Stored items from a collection
===============
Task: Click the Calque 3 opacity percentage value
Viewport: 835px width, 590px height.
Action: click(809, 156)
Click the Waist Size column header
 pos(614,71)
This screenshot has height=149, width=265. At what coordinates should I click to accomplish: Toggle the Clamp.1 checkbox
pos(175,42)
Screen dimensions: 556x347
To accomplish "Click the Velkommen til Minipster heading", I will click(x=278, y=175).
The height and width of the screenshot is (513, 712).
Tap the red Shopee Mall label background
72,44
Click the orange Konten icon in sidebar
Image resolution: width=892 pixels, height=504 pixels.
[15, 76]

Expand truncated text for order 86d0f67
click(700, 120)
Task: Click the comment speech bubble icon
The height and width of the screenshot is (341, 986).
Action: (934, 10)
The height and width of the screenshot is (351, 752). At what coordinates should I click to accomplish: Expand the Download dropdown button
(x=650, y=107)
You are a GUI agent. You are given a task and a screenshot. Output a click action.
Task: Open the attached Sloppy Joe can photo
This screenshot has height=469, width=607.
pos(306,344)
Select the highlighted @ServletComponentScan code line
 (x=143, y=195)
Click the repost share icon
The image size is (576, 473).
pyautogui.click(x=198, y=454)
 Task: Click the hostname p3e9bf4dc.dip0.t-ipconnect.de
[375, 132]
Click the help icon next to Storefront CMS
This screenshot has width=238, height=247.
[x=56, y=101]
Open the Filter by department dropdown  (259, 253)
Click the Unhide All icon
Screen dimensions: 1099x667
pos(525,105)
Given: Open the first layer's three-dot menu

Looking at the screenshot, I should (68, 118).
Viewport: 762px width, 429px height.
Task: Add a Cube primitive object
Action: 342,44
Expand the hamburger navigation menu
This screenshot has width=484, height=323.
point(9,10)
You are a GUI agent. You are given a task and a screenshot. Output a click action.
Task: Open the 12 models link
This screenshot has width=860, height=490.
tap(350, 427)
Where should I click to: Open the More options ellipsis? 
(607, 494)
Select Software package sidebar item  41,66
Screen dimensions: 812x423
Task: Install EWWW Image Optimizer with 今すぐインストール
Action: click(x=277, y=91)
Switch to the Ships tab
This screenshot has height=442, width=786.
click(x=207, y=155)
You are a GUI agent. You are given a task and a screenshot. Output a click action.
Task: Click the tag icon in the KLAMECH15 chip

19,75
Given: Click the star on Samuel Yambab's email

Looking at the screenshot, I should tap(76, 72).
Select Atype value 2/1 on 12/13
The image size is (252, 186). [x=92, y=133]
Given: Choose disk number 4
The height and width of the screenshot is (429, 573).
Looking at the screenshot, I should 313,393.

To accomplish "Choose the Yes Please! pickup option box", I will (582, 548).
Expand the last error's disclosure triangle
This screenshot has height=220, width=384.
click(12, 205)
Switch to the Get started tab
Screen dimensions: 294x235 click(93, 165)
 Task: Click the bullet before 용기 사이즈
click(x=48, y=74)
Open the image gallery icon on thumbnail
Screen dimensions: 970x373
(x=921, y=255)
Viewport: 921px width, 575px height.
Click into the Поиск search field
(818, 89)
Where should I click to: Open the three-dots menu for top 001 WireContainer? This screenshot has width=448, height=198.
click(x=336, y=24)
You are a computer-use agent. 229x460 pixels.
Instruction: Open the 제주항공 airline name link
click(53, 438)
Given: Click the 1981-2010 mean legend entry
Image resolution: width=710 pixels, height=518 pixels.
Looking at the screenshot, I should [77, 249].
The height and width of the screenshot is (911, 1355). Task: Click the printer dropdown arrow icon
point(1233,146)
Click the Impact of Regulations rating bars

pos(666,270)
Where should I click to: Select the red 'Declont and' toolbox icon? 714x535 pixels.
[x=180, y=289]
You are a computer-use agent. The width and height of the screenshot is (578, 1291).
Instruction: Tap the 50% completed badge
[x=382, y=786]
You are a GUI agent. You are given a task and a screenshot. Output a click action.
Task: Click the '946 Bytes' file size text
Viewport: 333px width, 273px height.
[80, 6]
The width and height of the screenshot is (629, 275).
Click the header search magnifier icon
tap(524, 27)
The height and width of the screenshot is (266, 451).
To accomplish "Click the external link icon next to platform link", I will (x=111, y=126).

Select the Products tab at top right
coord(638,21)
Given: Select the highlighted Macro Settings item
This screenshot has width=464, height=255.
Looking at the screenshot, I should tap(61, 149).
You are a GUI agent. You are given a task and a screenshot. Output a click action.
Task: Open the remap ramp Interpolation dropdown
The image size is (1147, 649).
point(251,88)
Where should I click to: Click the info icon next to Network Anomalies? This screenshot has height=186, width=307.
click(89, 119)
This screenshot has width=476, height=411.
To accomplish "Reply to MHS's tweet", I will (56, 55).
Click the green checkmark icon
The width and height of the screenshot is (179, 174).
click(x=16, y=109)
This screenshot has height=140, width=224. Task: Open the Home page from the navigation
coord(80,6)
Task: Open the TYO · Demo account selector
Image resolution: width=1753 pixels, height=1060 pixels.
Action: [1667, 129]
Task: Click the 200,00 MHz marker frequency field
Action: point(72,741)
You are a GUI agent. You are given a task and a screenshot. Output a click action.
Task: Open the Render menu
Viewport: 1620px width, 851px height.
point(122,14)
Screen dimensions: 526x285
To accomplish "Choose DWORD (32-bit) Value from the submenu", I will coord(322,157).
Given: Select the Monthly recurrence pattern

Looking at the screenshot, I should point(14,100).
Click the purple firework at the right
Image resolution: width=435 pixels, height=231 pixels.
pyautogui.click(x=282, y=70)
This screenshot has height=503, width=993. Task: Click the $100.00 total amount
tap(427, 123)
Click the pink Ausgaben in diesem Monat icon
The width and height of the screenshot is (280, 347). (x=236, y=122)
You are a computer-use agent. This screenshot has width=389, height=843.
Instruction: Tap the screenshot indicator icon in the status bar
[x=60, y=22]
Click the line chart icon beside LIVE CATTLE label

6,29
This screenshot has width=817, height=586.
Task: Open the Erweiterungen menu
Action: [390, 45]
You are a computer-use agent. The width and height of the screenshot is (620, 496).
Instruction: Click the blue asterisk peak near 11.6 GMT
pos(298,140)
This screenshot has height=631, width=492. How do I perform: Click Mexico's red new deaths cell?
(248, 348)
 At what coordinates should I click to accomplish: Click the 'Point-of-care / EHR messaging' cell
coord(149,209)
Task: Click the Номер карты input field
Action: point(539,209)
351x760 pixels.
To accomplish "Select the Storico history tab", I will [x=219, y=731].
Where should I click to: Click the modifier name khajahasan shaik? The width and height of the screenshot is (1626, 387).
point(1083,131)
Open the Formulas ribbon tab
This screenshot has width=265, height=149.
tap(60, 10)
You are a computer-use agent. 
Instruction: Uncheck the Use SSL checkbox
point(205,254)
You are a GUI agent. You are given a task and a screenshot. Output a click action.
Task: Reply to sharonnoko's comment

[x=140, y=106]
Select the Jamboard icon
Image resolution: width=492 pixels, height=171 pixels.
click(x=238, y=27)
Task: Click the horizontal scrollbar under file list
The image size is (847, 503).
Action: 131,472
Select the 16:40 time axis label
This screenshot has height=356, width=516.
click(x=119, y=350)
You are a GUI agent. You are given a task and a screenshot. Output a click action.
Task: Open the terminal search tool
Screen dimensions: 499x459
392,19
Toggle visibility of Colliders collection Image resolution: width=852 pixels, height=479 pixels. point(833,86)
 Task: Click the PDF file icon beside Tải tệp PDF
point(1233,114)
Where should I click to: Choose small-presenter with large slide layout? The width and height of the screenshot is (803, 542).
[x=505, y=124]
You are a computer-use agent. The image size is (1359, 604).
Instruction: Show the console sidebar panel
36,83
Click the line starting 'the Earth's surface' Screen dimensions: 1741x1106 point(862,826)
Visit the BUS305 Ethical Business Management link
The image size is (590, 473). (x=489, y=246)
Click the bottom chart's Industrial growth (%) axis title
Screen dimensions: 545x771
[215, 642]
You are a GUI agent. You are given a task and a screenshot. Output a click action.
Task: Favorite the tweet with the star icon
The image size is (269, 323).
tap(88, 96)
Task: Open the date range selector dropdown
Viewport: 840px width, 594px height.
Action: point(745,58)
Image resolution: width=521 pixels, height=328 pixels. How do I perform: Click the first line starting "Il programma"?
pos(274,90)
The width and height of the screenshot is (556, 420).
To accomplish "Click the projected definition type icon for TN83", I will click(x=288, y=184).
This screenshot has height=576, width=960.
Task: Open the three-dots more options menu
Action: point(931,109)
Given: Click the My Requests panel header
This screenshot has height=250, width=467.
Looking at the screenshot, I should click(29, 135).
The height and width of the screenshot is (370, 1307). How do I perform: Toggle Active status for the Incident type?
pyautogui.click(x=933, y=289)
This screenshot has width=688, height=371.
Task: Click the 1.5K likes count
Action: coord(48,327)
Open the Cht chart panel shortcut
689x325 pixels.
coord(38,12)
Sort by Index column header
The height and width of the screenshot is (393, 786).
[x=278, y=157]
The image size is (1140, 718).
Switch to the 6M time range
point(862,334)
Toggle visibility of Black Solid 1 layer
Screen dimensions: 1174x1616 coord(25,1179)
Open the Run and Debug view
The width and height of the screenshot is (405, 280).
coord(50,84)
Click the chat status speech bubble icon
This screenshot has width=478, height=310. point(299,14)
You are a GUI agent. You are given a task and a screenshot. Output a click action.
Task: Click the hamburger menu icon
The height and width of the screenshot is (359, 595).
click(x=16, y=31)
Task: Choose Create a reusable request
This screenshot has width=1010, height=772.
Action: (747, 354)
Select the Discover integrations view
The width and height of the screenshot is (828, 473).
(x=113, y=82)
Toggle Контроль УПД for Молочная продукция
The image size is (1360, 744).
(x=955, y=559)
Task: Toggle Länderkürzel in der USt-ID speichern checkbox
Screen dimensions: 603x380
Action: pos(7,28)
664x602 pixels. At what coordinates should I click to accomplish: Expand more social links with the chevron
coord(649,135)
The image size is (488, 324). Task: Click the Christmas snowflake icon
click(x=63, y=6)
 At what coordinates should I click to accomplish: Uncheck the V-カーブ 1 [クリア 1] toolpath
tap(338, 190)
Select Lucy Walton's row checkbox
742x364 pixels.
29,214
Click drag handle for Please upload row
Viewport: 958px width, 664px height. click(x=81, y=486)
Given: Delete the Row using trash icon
===============
Return all lines from the data above with "tweet" in them.

To accomplish "Reply to MHS's tweet", I will (56, 55).
Task: Favorite the tweet with the star icon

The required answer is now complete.